Review: I Like Myself, by Karen Beaumont and David Catrow

Speaking of children's literature and encouraging children to read, I recently came across this book while shopping for a birthday present for my cousin/niece (my cousin's daughter--would that make her my first-cousin-once-removed or my second cousin?) because I am absolutely determined to be that aunt/first-cousin-once-removed/second cousin who gives nothing but books and hugs. (Although I did end up also getting her a stuffed Curious George, but that's a character from a book, so I'm saying it counts.)

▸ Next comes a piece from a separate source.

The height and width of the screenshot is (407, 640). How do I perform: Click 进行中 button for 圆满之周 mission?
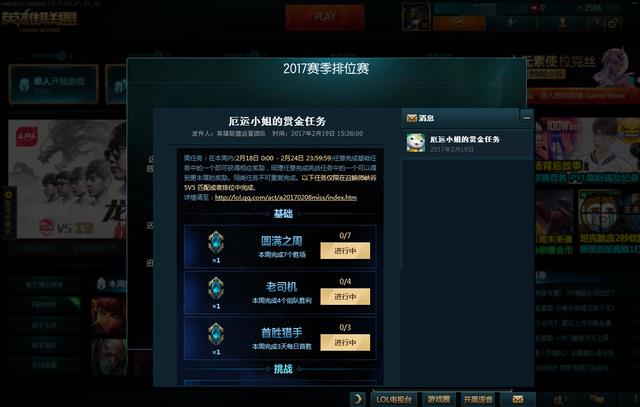tap(345, 251)
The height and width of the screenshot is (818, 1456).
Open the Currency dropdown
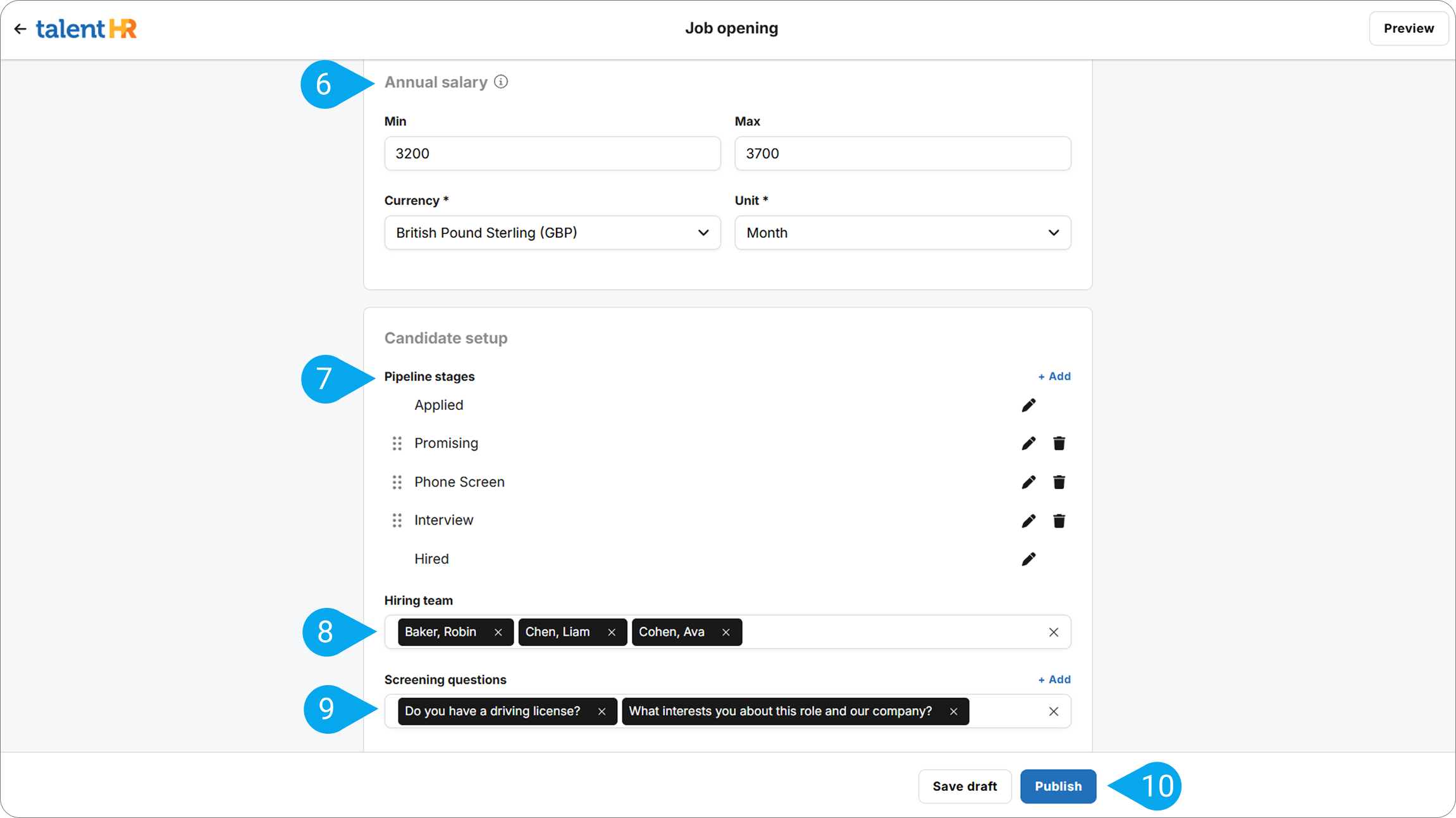pyautogui.click(x=552, y=233)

Regardless, I found this book and immediately fell in love with it. I Like Myself, by Karen Beaumont and David Catrow, is fabulous. I cannot emphasize how much I adore this book. I spent the better part of a half an hour looking for something that would appeal to a little girl while not being about fairy princesses or other stereotypically-useless characters, and I was so glad when I found this one. It's book that works to encourage self-esteem in kids, who are so prone to self-loathing and self-blame, and it gives them a way to express their emotions about themselves. What I like so much about it, though, is that it emphasizes that the "self" has little-to-nothing to do with physical appearance, but with who one is on the inside. (This is in direct contrast to the "fairy princess" books, all of which feature incredibly beautiful characters wearing incredibly beautiful dresses that made me feel like vomiting incredibly.)

The book is written in rhymed couplets, which, I believe, appeals to all children. (The book opens with, "I like myself! I'm glad I'm me. / There's no one else I'd rather be.") There is something about the combination of rhyme and rhythm that somehow ties straight into a child's central nervous system, which explains the everlasting-popularity of "Patty Cake." In addition, David Catrow's illustrations are adorable without being overly "cutesy," and they have a lot of interesting details that younger kids who aren't yet reading can focus on. Finally, I'm glad that the main character is African-American--there are enough books out there about white kids that it's a relief when I come across something slightly different.

I give this book an A++. If you have or know preschool-age children (the book is targeted for kids ages 3-7), get this book, whether you purchase it or borrow it from the library. Everyone deserves to like him or herself, and this will be one more thing we can do for our children. If you would like to order this book, here is the Amazon site for it:


CatrowFan said...

I bet I could get that book signed for you. Go to and sign-up for his newsletter under contact. The emails go straight to him. Ps. Im his son so ill put in a good word. also check out his blog at

Lindsay-with-an-A said...

That would be awesome, I'll make sure to do that. Tell your dad I've bought copies of the book for every kid I know because I think it's absolutely fantastic.